P06.16.A FRACTIONATED IRRADIATION ACTIVATES GLIOMA IMMUNE MICROENVIRONMENT AND BOOSTS ANTIGEN-SPECIFIC T CELL RESPONSE IN MALIGNANT GLIOMAS

Abstract

Abstract Several ongoing clinical trials employ vaccine, immune checkpoint inhibitors and/or adoptive T cell therapy to treat glioblastoma. However, the impact of irradiation as part of the standard of care on the immune microenvironment and response to immunotherapy is ill-defined. In the present study, we analyzed the post-irradiation changes in the GBM immune microenvironment, and further elucidated the impact of fractionated tumor irradiation (FIR) on the efficacy of T cell-mediated immunotherapies in experimental gliomas. FIR boosted the response of orthotopically-implanted GL261 tumors expressing the tumor-associated antigen glycoprotein (gp)100 to a gp100 vaccine. Furthermore, FIR enhanced the infiltration of GL261-gp100 gliomas by adoptively-transferred gp100 T cell receptor-transgenic T cells, which also displayed a more activated and less exhausted phenotype post-irradiation.
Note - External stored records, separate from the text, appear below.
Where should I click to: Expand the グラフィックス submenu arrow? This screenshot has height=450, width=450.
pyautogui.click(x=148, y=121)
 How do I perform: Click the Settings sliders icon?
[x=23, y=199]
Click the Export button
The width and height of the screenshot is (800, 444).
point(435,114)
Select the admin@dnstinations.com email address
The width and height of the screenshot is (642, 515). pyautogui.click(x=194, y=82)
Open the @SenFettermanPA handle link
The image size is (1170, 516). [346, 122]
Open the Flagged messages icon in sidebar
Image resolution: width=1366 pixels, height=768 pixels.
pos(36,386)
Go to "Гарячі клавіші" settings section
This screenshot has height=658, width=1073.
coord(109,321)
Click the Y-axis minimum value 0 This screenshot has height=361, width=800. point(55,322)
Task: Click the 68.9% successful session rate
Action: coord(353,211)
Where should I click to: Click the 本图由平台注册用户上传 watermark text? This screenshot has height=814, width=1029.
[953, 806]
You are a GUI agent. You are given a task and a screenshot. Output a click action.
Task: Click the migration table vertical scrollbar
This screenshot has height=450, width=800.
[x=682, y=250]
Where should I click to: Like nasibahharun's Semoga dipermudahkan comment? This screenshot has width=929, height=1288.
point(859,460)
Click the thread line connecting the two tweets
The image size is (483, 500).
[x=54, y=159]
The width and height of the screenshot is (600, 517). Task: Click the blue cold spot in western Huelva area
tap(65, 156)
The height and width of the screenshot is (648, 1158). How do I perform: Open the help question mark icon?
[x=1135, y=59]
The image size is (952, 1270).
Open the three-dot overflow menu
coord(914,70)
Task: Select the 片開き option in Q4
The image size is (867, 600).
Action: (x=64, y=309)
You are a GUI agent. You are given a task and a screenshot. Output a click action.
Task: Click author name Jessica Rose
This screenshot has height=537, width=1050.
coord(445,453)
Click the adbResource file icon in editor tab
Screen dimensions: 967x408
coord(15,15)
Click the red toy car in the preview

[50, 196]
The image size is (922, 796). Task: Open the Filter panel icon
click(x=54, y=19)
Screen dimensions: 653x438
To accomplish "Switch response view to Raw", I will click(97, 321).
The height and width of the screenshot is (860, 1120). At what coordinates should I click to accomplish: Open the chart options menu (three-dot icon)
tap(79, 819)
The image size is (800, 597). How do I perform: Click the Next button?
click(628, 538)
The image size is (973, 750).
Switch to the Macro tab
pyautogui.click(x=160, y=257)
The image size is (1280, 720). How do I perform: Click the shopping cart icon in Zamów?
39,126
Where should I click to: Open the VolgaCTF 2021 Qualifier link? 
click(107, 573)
Single cell transcriptomic studies of tumor-infiltrating CD45+ leukocytes revealed that FIR promotes the expression of leukocyte-endothelial adhesion molecules in T cells, and transcripts encoding proinflammatory M1-like genes in tumor-associated microglia and macrophages. Collectively, our preclinical findings support the use of FIR with to increase response to T cell-based immunotherapies.